Saturday, October 18, 2025

Live at the Belly Up: Sue Palmer and her Motel Swing Orchestra (Belly Up Productions, Peaks and Valleys Productions, San Diego State University, KPBS-TV, 2025)


by Mark Gabrish Conlan • Copyright © 2025 by Mark Gabrish Conlan • All rights reserved

Later last night (Friday, October 17) my husband Charles and I watched an entertaining Live at the Belly Up episode featuring local musician Sue Palmer and her Motel Swing Orchestra: Sue Palmer on a Korg electric keyboard; Liz Ajuzie, lead vocals; April West, trombone and second vocals; Jonny Viau, tenor and baritone saxophones; Steve Wilcox, electric guitar; Pete Harrison, upright acoustic bass (he was previously a bass guitarist and he learned the stand-up bass specifically for this band); and Sharon Shufelt, drums, who also suggested the band’s name. They played 11 songs during the course of the one-hour set, and while I was a bit disappointed that only the opener, Lou Donaldson’s “Blues Walk,” was an instrumental, Ajuzie is an excellent blues shouter and a far subtler singer than Kim Wilson of The Fabulous Thunderbirds, who’d played the show two weeks ago. She’s also a Black woman who dyes her hair blonde, and while I usually don’t like that look (the only Black women who I thought looked attractive as blondes were Beyoncé and my sister-in-law Taun), she pulled it off well enough and her looks certainly didn’t take away from the legitimate power of her singing. Palmer’s repertoire was an appealing mix of old blues covers and originals in the jump-blues style. After “Blues Walk” she did “Roll ’Em,” which didn’t sound like Mary Lou Williams’s famous 1937 song of that title but was an appealing boogie blues with a strong vocal by Ajuzie. Then they did “I Don’t Hurt Anymore,” a song with an unusual history; it was originally a country lament by Dale Robertson and Jack Rollins that was recorded by Hank Snow in 1954 and became the number one country song of that year. Then Dinah Washington got hold of it and turned it into hard-core blues, and not surprisingly that was the version on which Palmer and her band based their cover.

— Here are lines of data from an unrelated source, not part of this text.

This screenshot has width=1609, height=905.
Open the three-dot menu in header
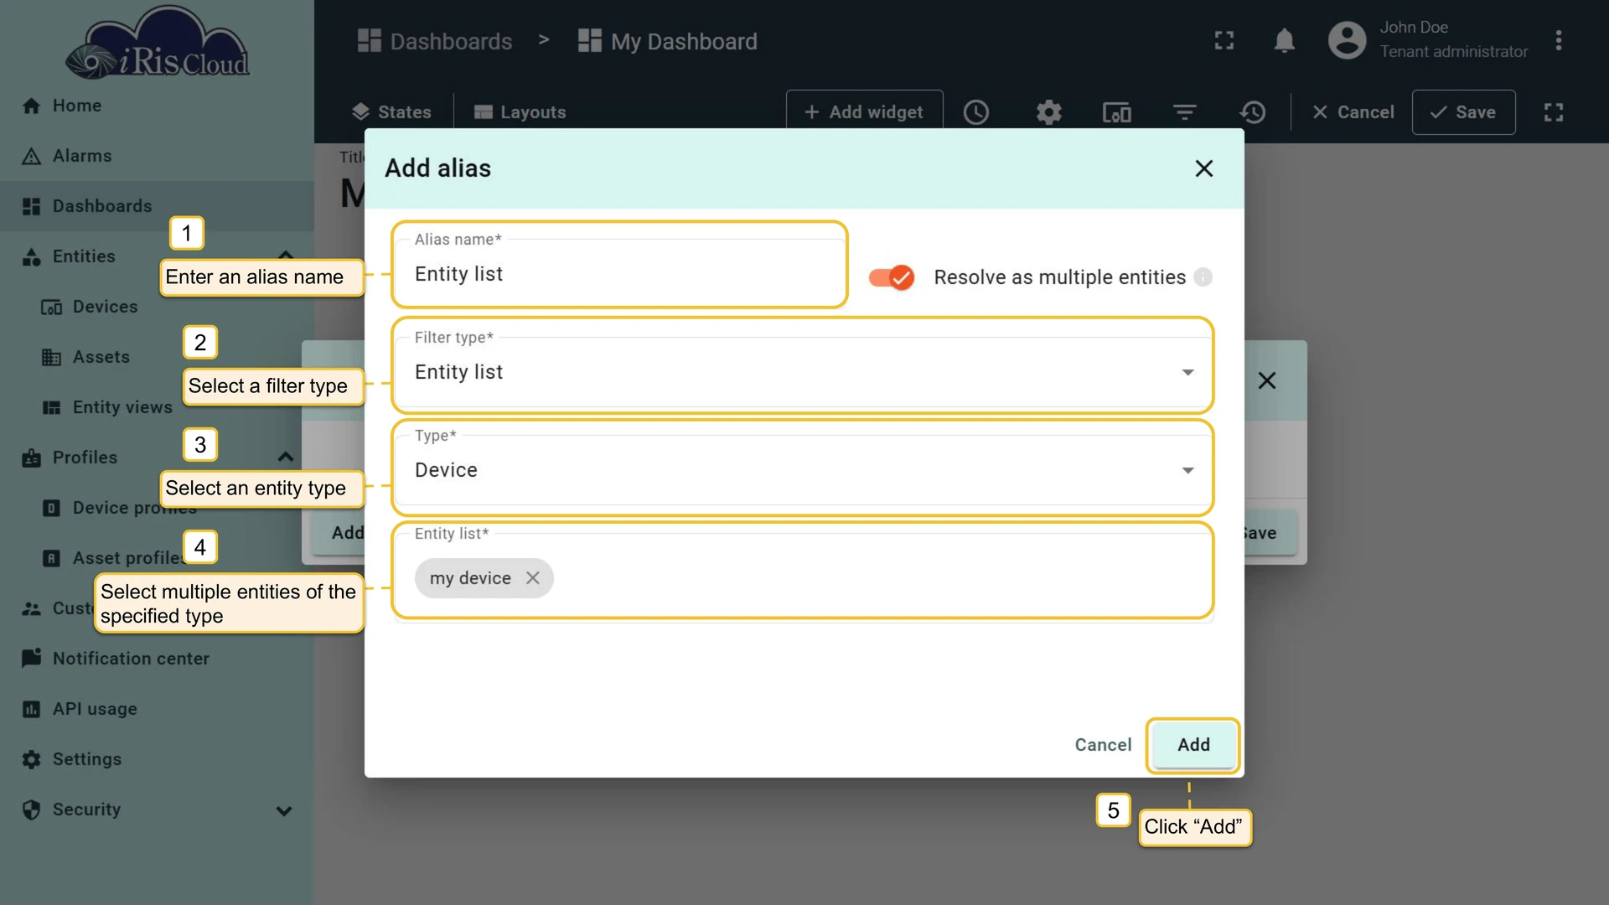tap(1558, 40)
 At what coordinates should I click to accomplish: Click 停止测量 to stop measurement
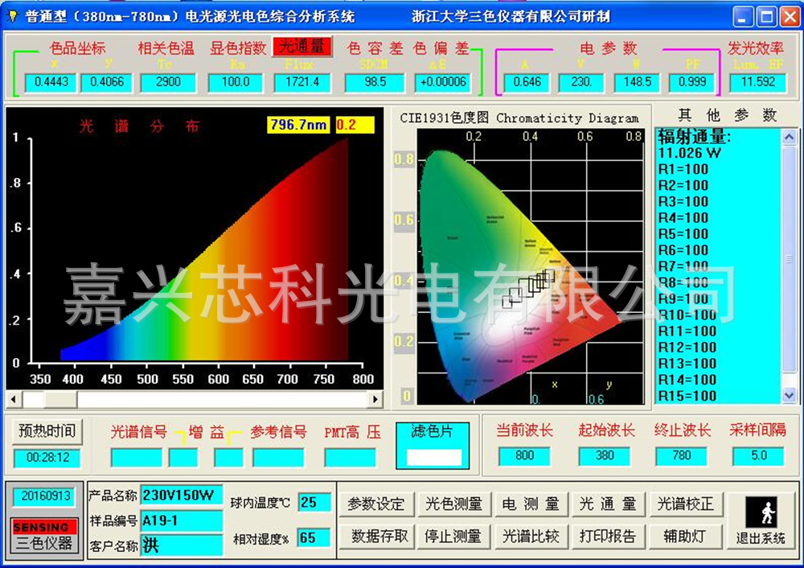point(453,536)
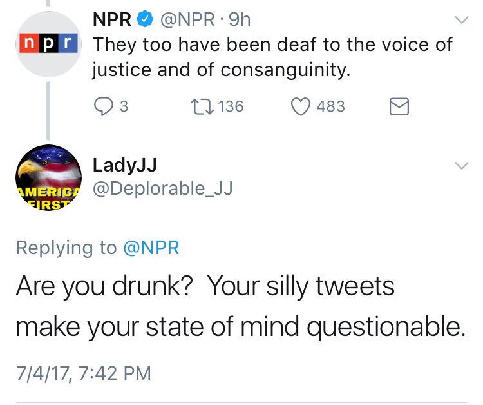This screenshot has height=405, width=483.
Task: Open LadyJJ's eagle profile picture
Action: tap(49, 177)
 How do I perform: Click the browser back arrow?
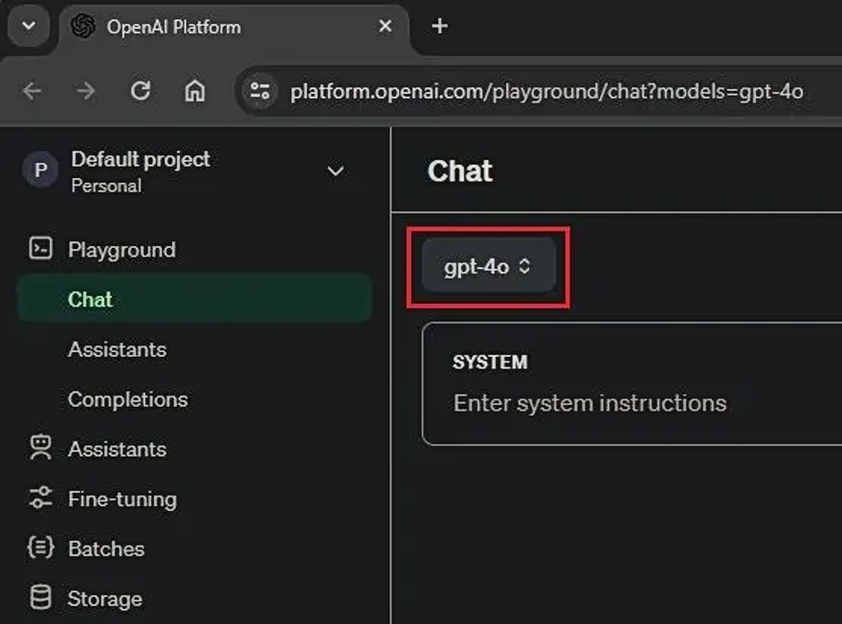pos(33,91)
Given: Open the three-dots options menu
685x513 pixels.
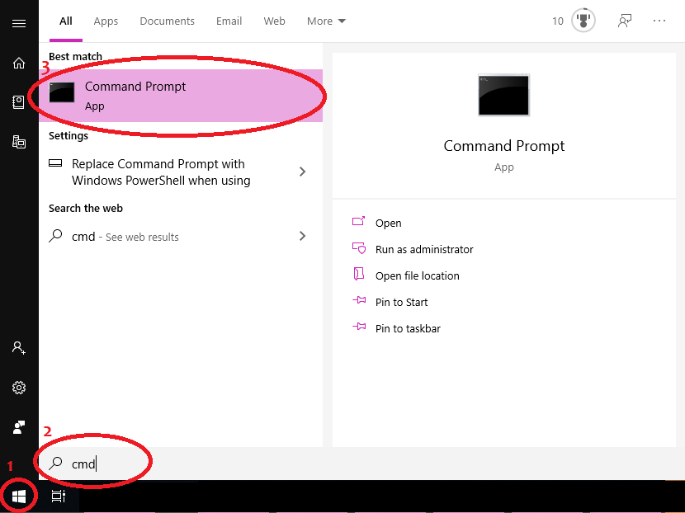Looking at the screenshot, I should [x=659, y=21].
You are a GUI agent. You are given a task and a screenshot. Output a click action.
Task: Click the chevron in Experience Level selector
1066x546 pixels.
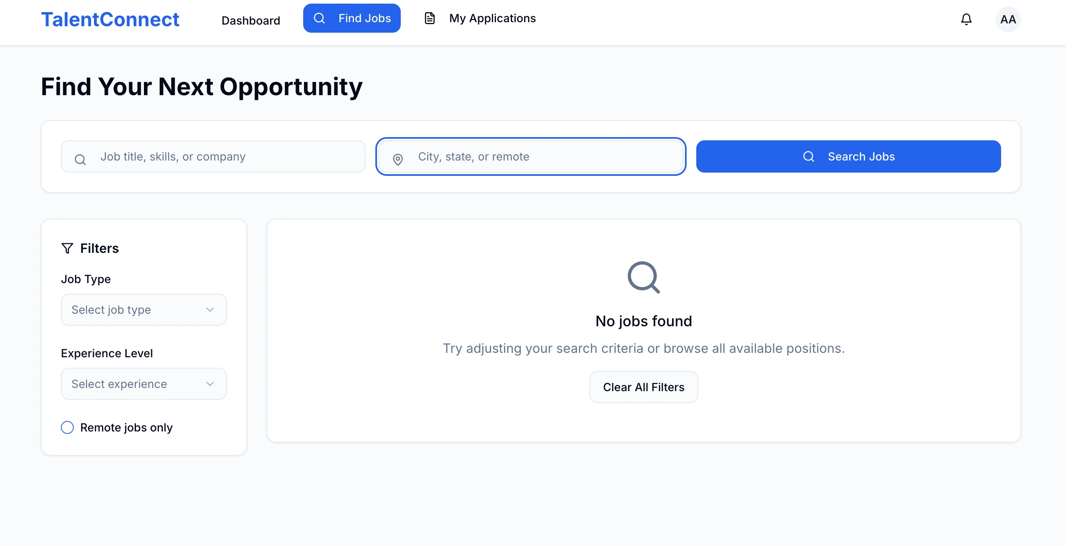[210, 384]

After that they did a song called “Reelin’ and Rockin’” by late 1940’s singer, songwriter, bandleader, and drummer Roy Milton. Milton was one of the pioneers in the transition of Black music in the late 1940’s from rhythm-and-blues into rock ‘n’ roll, and Palmer announced she was doing it as a tribute not only to Milton but his piano player, Camille Howard (a woman who had a hit on her own with a 1948 instrumental called “X-Temporaneous Boogie”). Her next song was “I Put a Hex on You,” an original by Palmer’s former musical associate, the late Candye Kane. While it was hardly in the same league as the song that was clearly its inspiration, Screamin’ Jay Hawkins’s “I Put a Spell on You,” it was a fun number and a nice tribute to Kane. Then we got some Palmer originals, including “Swango” (which Palmer explained was a combination of “swing” and “tango” and therefore would not be easy to dance to), “Looking for a Parking Place” (an ironic number that ends with the punchline that the Belly Up Tavern in San Marcos is actually an easy place to find a parking space), “Have Yourself a Ball,” “Do I Move You?,” and the closer, “Ooh Wee Sweet Daddy.” Between “Swango” and “Looking for a Parking Place” they played a song which Palmer announced as a medley of George Gershwin and Thomas “Fats” Waller. The Gershwin song turned out to be “I Got Rhythm” and the Waller piece was neither “Ain’t Misbehavin’” nor “Honeysuckle Rose,” his biggest hits, but “The Joint Is Jumpin’,” a great ditty about a house party being raided by the police. Palmer said in her interstitial interviews that the purpose of a Motel Swing Orchestra show is to give the audience a fun time and a chance to dance. She recalled that during the swing-music revival of the late 1980’s and early 1990’s she drew a lot of so-called “swing kids” to her audiences because she played the kind of music they could dance to – though what the “swing kids” were listening to had little to do with the music of Benny Goodman, Glenn Miller, or Les Brown, as Brown himself complained about in an interview in his later years. It actually sounded more like the “jump blues” style popularized by Louis Jordan in the mid-1940’s and an important benchmark in the transition of Black popular music from jazz to rhythm-and-blues and the forerunners of rock ‘n’ roll (which Jordan bitterly denounced as “just rhythm-and-blues played by white people”).